Cutting your teeth…honing your skills…paying your dues…(and, my favorite)…making your bones. Whatever you want to call it, Jimi Hendrix did it all in the days prior to achieving eternal superstardom as the greatest rock guitarist of all time. He played for years in backup bands for such American artists as Little Richard, Sam Cooke, the Isley Brothers and Joey Dee and the Starlighters. But it wasn’t until he went to England in 1966 that he finally became a main attraction. His famous November 1966 gig at London’s Bag O’Nails club attracted the rock royalty of the day: Eric Clapton, John Lennon, Paul McCartney, Jeff Beck, Pete Townshend, Brian Jones, and Mick Jagger — all of whom were awestruck by his talent. He was the hottest ticket in town, but he never lost sight of the fact that he was a working musician, as evidenced by this little tale:
On April 21, 1967, he was on a bill in Newcastle, England, with several other up-and-coming acts: American pop trio The Walker Brothers, singer/songwriter Cat Stevens and “special guest star” Engelbert Humperdinck (born Gerry Dorsey and once sued by heirs of the German composer whose name he appropriated without permission). The suave Engelbert said that Jimi happily came to his rescue that night by offering to play backup for him in place of his original guitarist, who had left the tour. Jimi wasn’t allowed on stage with the crooner, so he stood behind the curtain. Said Humperdinck in a 2011 interview, “He played on every number; it was like hearing three guitarists behind me instead of just one. He put all his own little tricks in there and it sounded great. I only wish it had been a recorded show, knowing Hendrix was on it; what can you do, it’s too late.” [A personal tidbit: I once took my grandmother, a big Engelbert fan, to one of his concerts. It was an outdoor venue and the singer was miffed because passing trains kept drowning him out.]
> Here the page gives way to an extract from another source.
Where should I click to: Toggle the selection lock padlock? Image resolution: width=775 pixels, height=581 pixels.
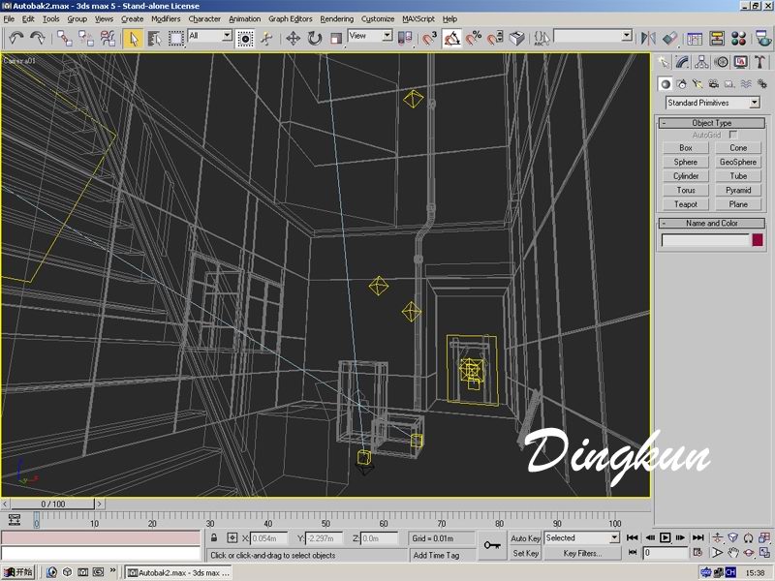point(214,537)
Jimi returned to the U.S. in 1967 with bassist Noel Redding and drummer Mitch Mitchell (now called The Jimi Hendrix Experience) and ended up being the the toast of the Monterey Pop Festival. He was finally a sensation on his own turf. The Monkees were fans, and invited him on their first tour — as their opening act! The group’s teenybopper fans hated Jimi’s heavy sound, and he ended up leaving the tour after only six shows. Below is an interesting video of a radio announcement for a Monkees/Hendrix gig.
Perhaps more than any other musician in rock history, Jimi Hendrix loved to play. It didn’t matter what, where, when, or with whom. Had he lived, he might have rivaled James Brown as the hardest working man in show biz.
Happy 72nd birthday, Voodoo Child! Kiss the sky for me.